Kafka Administration Using Command Line Tools
Continue reading:
Unsupported Command Line Tools
The following tools can be found as part of the Kafka distribution, but their use is generally discouraged for various reasons as documented here.
Tool | Notes |
---|---|
connect-distributed
connect-standalone |
Kafka Connect is currently not supported. |
kafka-acls | Cloudera recommends using Sentry to manage ACLs instead of this tool. |
kafka-broker-api-versions | Primarily useful for Client-to-Broker protocol related development. |
kafka-configs | Use Cloudera Manager to adjust any broker or security properties instead of the kafka‑configs tool. This tool should only be used to modify topic properties. |
kafka-delete-records | Do not use with CDH. |
kafka-log-dirs | For querying log directory message. You can use the Cloudera Manager console instead: |
kafka-mirror-maker | Use Cloudera Manager to create any CDH Mirror Maker instance. |
kafka-preferred-replica-election | This tool causes leadership for each partition to be transferred back to the 'preferred replica'. It can be used to balance leadership among the servers. It is recommended to use kafka-reassign-partitions instead of kafka-preferred-replica-election. |
kafka-replay-log-producer | Can be used to “rename” a topic. |
kafka-replica-verification | Validates that all replicas for a set of topics have the same data. This tool is a “heavy duty” version of the ISR column of kafka-topics tool. |
kafka-server-start
kafka-server-stop |
Use Cloudera Manager to manage any Kafka host. |
kafka-simple-consumer-shell | Deprecated in Apache Kafka. |
kafka-streams-application-reset | Kafka Streams is currently not supported. |
kafka-verifiable-consumer
kafka-verifiable-producer |
These scripts are intended for system testing. |
zookeeper-security-migration
zookeeper-server-start zookeeper-server-stop |
Use Cloudera Manager to manage any Zookeeper host. |
zookeeper-shell | Limit usage of this script to reading information from Zookeeper. |
Notes on Kafka CLI Administration
Here are some additional points to be aware of regarding Kafka administration:
- Use Cloudera Manager to start and stop Kafka and Zookeeper services. Do not use the kafka-server-start, kafka-server-stop, zookeeper-server-start, or zookeeper-server-stop commands.

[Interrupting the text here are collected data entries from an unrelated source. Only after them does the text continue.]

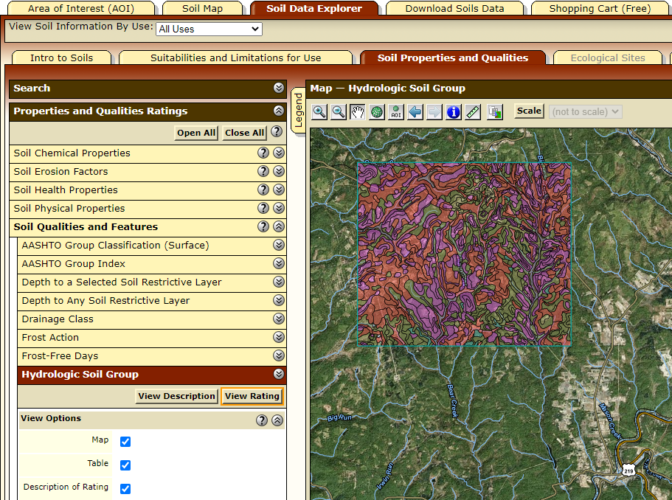Open help for Soil Chemical Properties
The height and width of the screenshot is (500, 672).
tap(263, 153)
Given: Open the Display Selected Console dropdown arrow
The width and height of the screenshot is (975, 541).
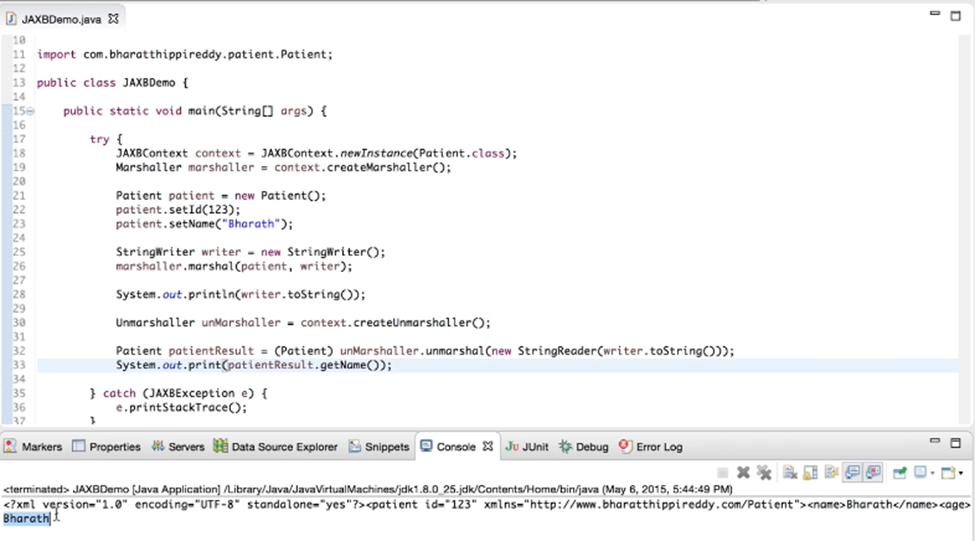Looking at the screenshot, I should pos(932,473).
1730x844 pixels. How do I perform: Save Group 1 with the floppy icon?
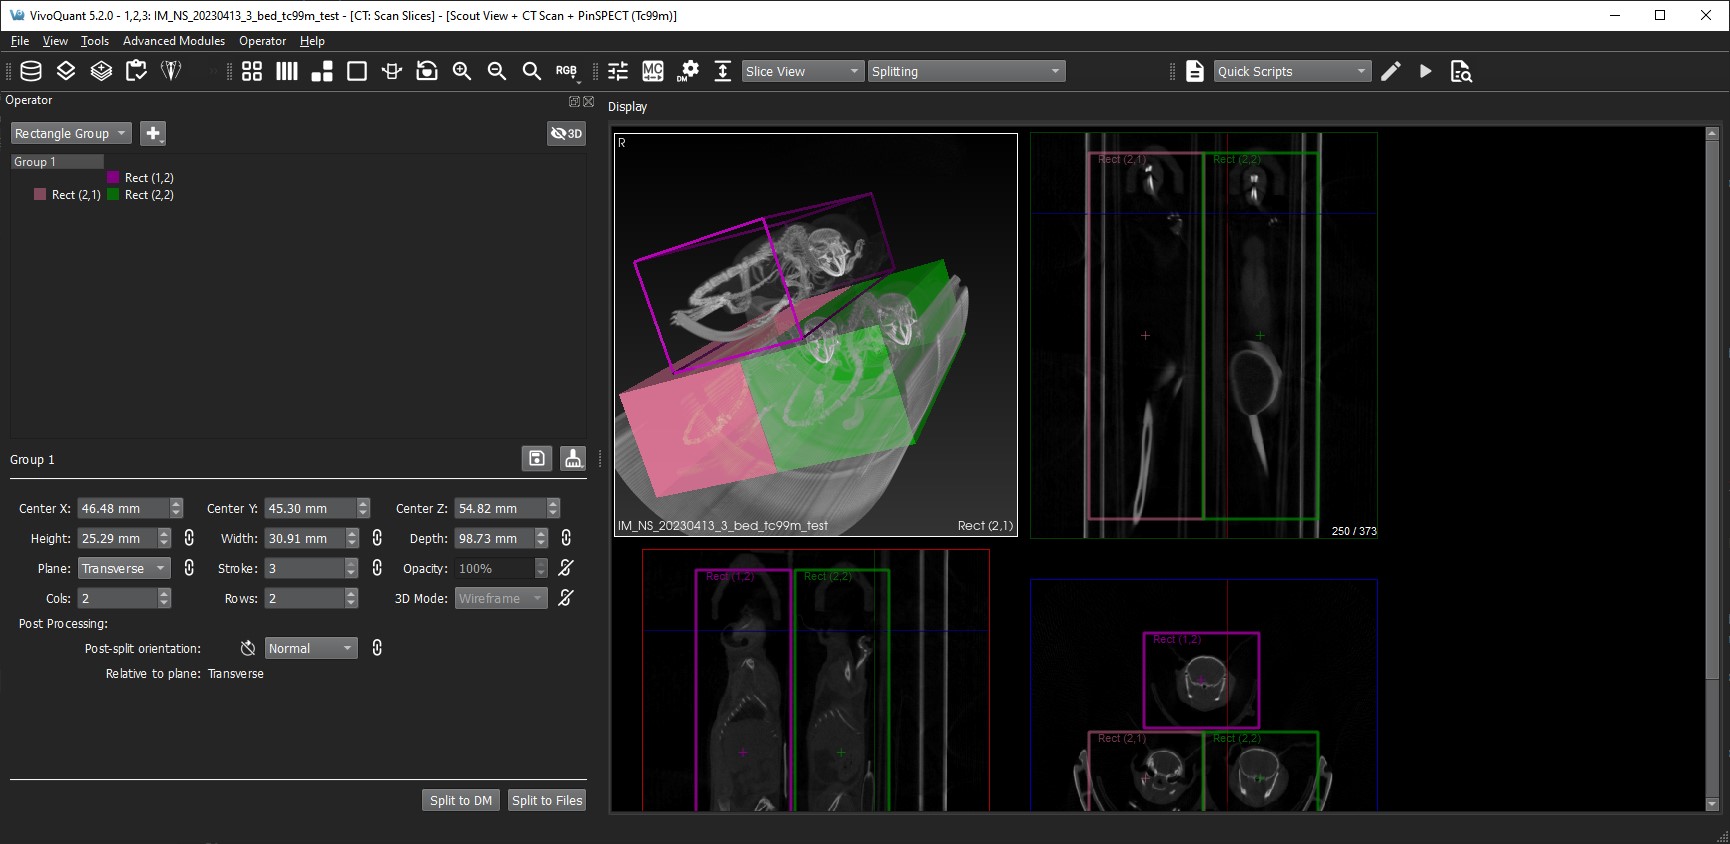tap(537, 458)
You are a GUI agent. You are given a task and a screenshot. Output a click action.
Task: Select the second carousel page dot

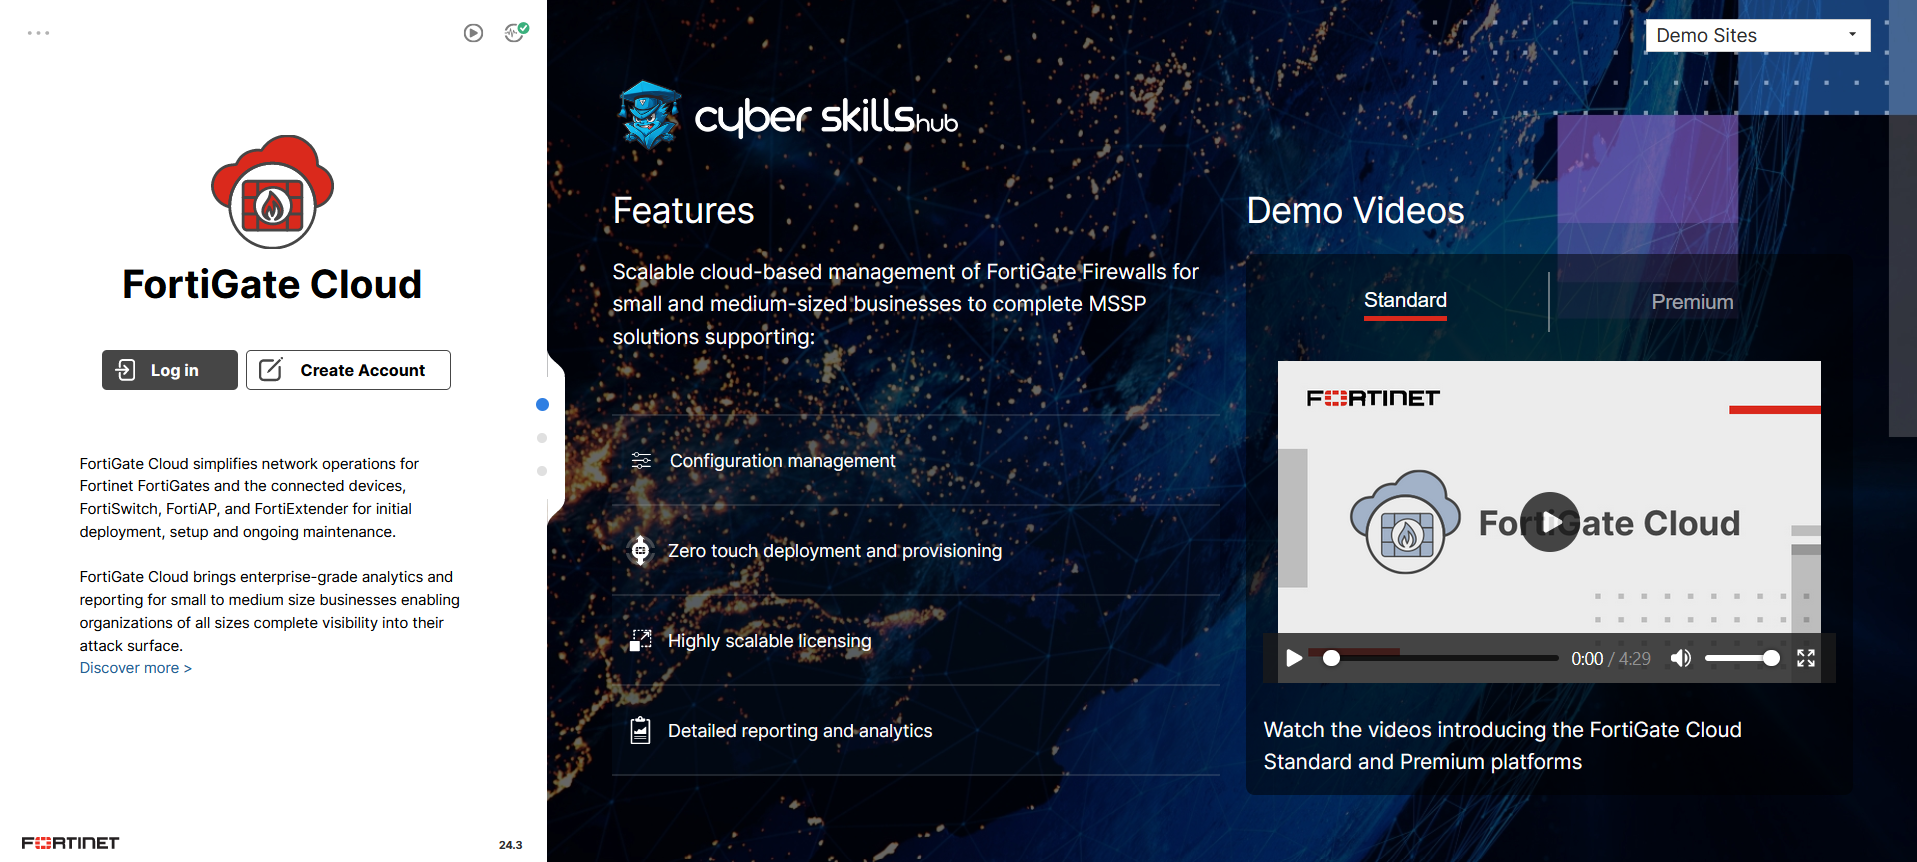[542, 438]
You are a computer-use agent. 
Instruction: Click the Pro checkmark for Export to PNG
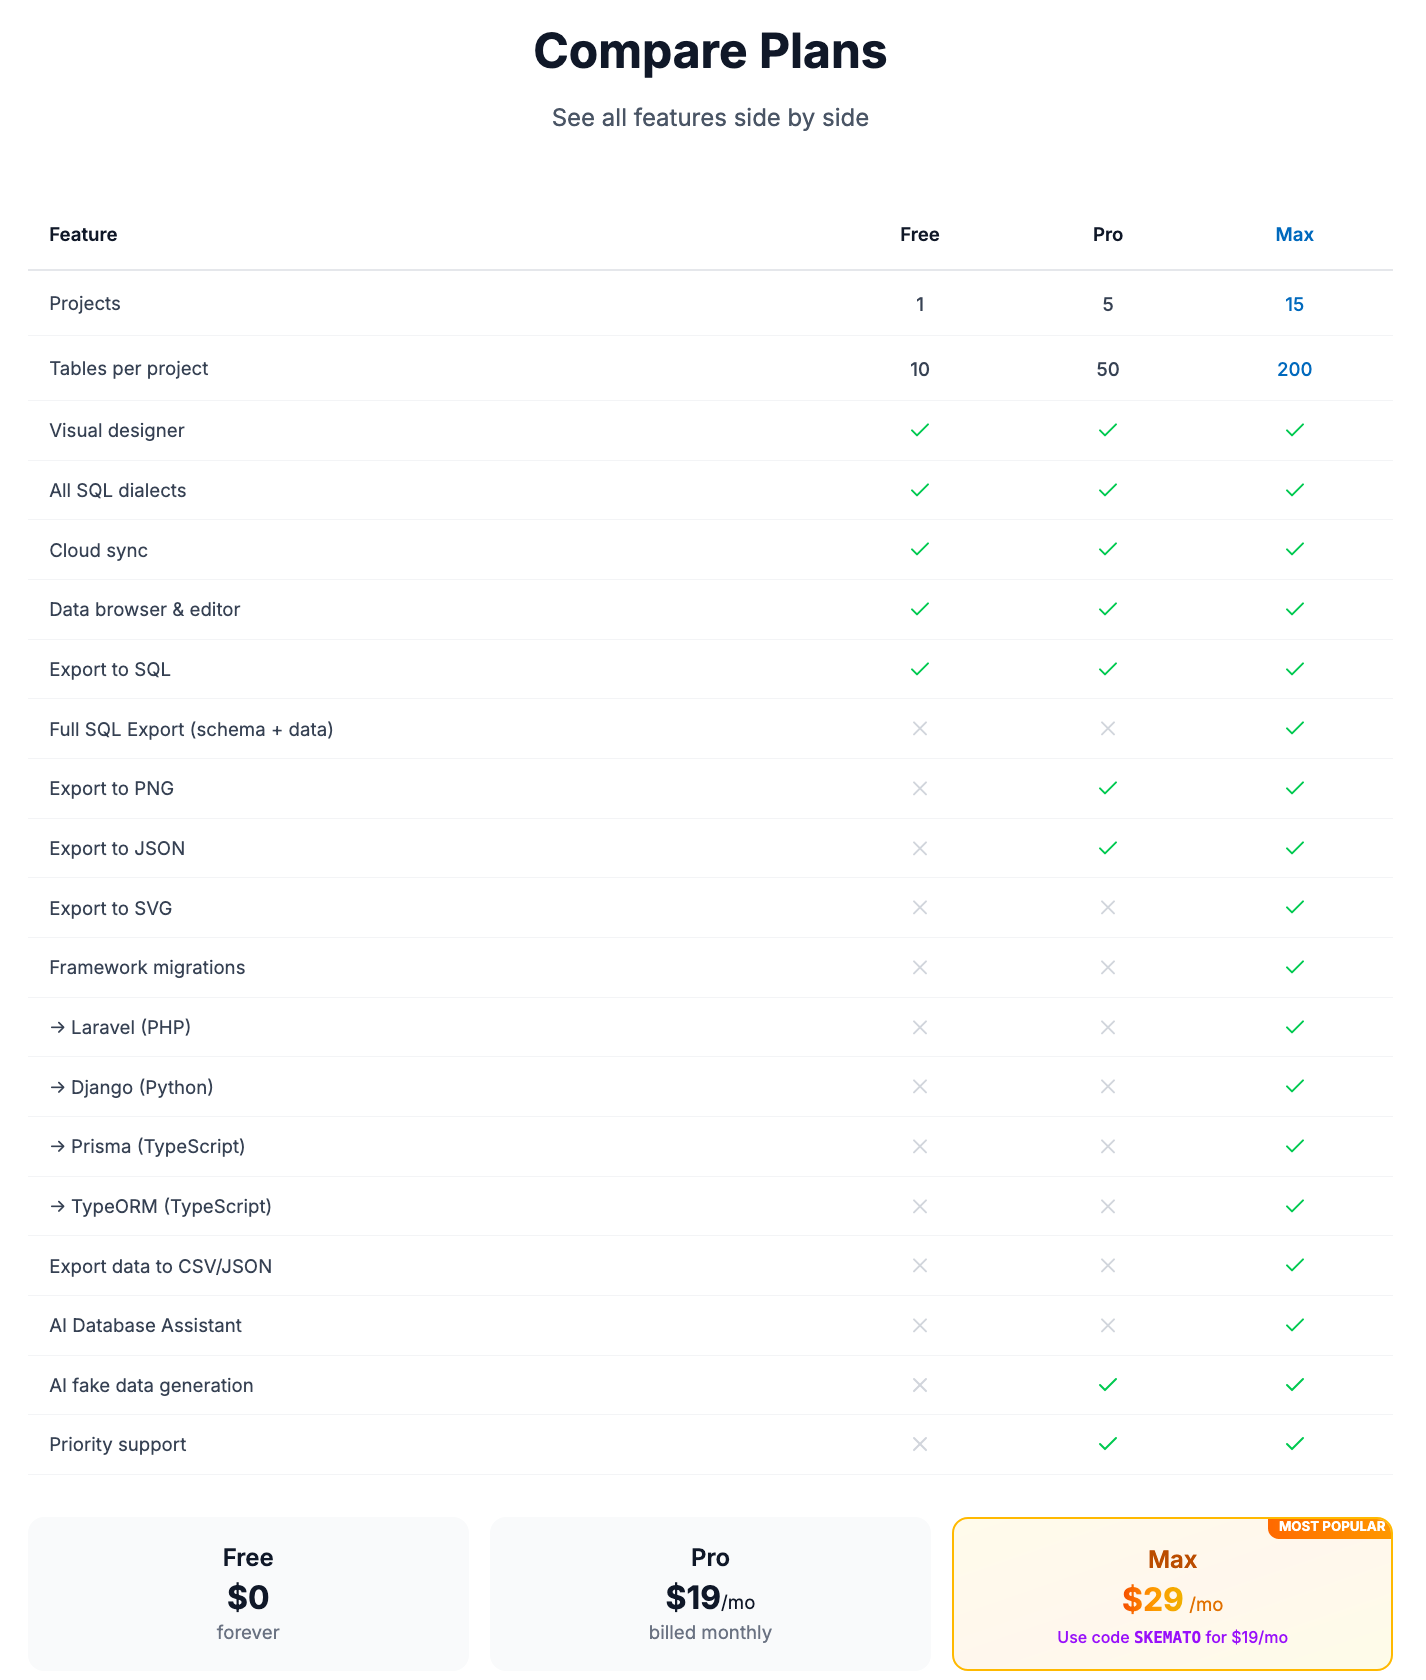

- For a parcel installation, all Kafka command line tools are located in /opt/cloudera/parcels/KAFKA/lib/kafka/bin/. For a package installation, all such tools can be found in /usr/bin/.
- Ensure that the JAVA_HOME environment variable is set to your JDK installation directory before using the command-line tools. For example:
export JAVA_HOME=/usr/java/jdk1.8.0_144-cloudera
- Using any Zookeeper command manually can be very difficult to get right when it comes to interaction with Kafka. Cloudera recommends that you avoid doing any write operations or ACL modifications in Zookeeper.
kafka-topics
Use the kafka-topics tool to generate a snapshot of topics in the Kafka cluster.
kafka-topics --zookeeper zkhost --describe
Topic: topic-a1 PartitionCount:3 ReplicationFactor:3 Configs: Topic: topic-a1 Partition: 0 Leader: 64 Replicas: 64,62,63 Isr: 64,62,63 Topic: topic-a1 Partition: 1 Leader: 62 Replicas: 62,63,64 Isr: 62,63,64 Topic: topic-a1 Partition: 2 Leader: 63 Replicas: 63,64,62 Isr: 63,64,62 Topic: topic-a2 PartitionCount:1 ReplicationFactor:3 Configs: Topic: topic-a2 Partition: 0 Leader: 64 Replicas: 64,62,63 Isr: 64,62,63
The output lists each topic and basic partition information. Note the following about the output:
- Partition count: The more partitions, the higher the possible parallelism among consumers and producers.
- Replication factor: Shows 1 for no redundancy and higher for more redundancy.
- Replicas and in-sync replicas (ISR): Shows which broker ID’s have the partitions and which replicas are current.
There are situations where this tool shows an invalid value for the leader broker ID or the number of ISRs is fewer than the number of replicas. In those cases, there may be something wrong with those specific topics.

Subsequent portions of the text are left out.